Também não está claro por que o homem foi encontrado de bruços em uma cama. “Não sabemos o que ele estava fazendo”, diz Giordano. Ele pode não ter estado guardando o edifício, afirma Karl Harrison, arqueólogo forense da Universidade de Exeter, no Reino Unido. “Em um incêndio, as pessoas acabam em lugares que não conhecem, porque correm através da fumaça”, explica ele. As condições podem ter sido semelhantes durante a erupção vulcânica. “As pessoas acabam em lugares inesperados”, acrescenta.
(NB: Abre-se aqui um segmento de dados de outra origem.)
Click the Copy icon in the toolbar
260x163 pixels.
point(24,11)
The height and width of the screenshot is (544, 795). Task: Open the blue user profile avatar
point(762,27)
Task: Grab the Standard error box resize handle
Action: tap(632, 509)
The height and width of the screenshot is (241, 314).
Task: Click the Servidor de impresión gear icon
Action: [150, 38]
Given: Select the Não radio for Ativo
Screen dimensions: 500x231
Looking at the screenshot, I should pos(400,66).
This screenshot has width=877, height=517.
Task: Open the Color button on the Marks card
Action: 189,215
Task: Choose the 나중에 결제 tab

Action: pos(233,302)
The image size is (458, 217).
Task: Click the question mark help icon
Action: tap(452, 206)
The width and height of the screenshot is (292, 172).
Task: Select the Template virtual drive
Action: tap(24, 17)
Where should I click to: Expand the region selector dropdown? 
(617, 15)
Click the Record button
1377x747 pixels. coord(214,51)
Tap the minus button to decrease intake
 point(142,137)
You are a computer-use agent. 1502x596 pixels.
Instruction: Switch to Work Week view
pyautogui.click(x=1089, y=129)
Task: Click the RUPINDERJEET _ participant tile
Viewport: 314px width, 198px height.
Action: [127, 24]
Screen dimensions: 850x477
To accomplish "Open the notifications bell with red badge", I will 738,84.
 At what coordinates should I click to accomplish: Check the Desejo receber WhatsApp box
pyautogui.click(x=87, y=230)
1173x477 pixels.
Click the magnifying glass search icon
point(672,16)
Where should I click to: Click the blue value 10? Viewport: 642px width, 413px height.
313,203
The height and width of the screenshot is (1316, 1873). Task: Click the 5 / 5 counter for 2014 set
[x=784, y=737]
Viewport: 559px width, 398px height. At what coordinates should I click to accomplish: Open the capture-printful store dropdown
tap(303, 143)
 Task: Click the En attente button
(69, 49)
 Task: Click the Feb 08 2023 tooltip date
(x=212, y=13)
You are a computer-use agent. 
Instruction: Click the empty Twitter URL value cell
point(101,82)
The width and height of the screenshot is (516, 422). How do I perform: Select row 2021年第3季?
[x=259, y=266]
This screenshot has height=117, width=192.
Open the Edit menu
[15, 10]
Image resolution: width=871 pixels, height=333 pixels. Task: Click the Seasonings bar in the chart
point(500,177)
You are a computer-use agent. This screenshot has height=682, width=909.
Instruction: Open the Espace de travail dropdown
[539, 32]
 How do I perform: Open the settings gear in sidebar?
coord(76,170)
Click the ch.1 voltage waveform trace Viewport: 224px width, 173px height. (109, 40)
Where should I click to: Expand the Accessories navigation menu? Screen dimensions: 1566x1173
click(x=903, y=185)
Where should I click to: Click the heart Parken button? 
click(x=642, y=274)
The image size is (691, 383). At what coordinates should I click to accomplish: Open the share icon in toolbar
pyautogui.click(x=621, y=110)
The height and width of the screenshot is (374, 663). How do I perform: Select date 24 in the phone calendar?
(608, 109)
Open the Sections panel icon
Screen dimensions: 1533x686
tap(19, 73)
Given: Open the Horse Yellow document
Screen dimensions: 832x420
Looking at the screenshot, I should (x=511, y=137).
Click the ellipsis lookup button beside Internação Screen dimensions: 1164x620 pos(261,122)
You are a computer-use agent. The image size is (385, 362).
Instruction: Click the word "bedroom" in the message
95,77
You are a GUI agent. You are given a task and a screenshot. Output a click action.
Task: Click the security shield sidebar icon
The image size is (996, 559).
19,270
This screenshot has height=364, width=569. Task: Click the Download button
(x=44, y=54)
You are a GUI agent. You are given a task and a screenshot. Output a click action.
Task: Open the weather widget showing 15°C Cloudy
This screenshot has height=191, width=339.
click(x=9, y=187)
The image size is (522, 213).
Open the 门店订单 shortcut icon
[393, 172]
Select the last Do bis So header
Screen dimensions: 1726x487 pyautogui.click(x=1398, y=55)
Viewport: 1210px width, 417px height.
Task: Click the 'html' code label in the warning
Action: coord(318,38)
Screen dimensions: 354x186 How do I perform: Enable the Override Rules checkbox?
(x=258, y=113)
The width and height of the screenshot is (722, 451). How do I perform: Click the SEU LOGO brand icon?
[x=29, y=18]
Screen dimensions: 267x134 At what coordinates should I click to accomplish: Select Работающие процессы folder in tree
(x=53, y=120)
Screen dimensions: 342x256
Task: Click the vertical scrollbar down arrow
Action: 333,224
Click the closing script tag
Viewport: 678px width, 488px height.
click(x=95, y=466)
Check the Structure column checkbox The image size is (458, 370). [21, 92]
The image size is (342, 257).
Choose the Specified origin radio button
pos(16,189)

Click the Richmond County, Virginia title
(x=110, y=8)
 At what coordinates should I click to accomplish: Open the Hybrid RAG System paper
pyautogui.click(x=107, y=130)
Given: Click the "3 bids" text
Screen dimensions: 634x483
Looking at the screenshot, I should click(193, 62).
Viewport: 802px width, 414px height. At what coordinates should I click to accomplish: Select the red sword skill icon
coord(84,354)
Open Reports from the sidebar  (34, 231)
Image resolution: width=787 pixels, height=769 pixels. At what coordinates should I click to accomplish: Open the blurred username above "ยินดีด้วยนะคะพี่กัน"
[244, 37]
De qualquer forma, trata-se de uma descoberta única. Arqueólogos já desenterraram cérebros humanos antigos antes — mais de 4.400 foram encontrados desde meados do século XVII. Mas esses exemplos tendem a ter sido preservados por secagem, congelamento ou por um processo chamado saponificação, no qual os cérebros “efetivamente se transformam em sabão”, diz Harrison. Ele participou de um trabalho em um sítio arqueológico na Turquia, onde foi encontrado um cérebro de 8.000 anos. Esse cérebro parece ter se “carbonizado” e se transformado em um material semelhante ao carvão, segundo ele.
Alguns dos fragmentos vítreos do cérebro permanecem no local em Herculano, mas outros estão sendo mantidos em universidades, onde os cientistas planejam continuar suas pesquisas. Petrone quer estudar mais detalhadamente as proteínas das amostras para entender melhor sua composição.
Segurar os fragmentos é “bastante impressionante”, diz Giordano. “Algumas vezes, eu paro e penso: ‘Estou realmente segurando um pedaço do cérebro de um ser humano’”, afirma ele. “É algo comovente.”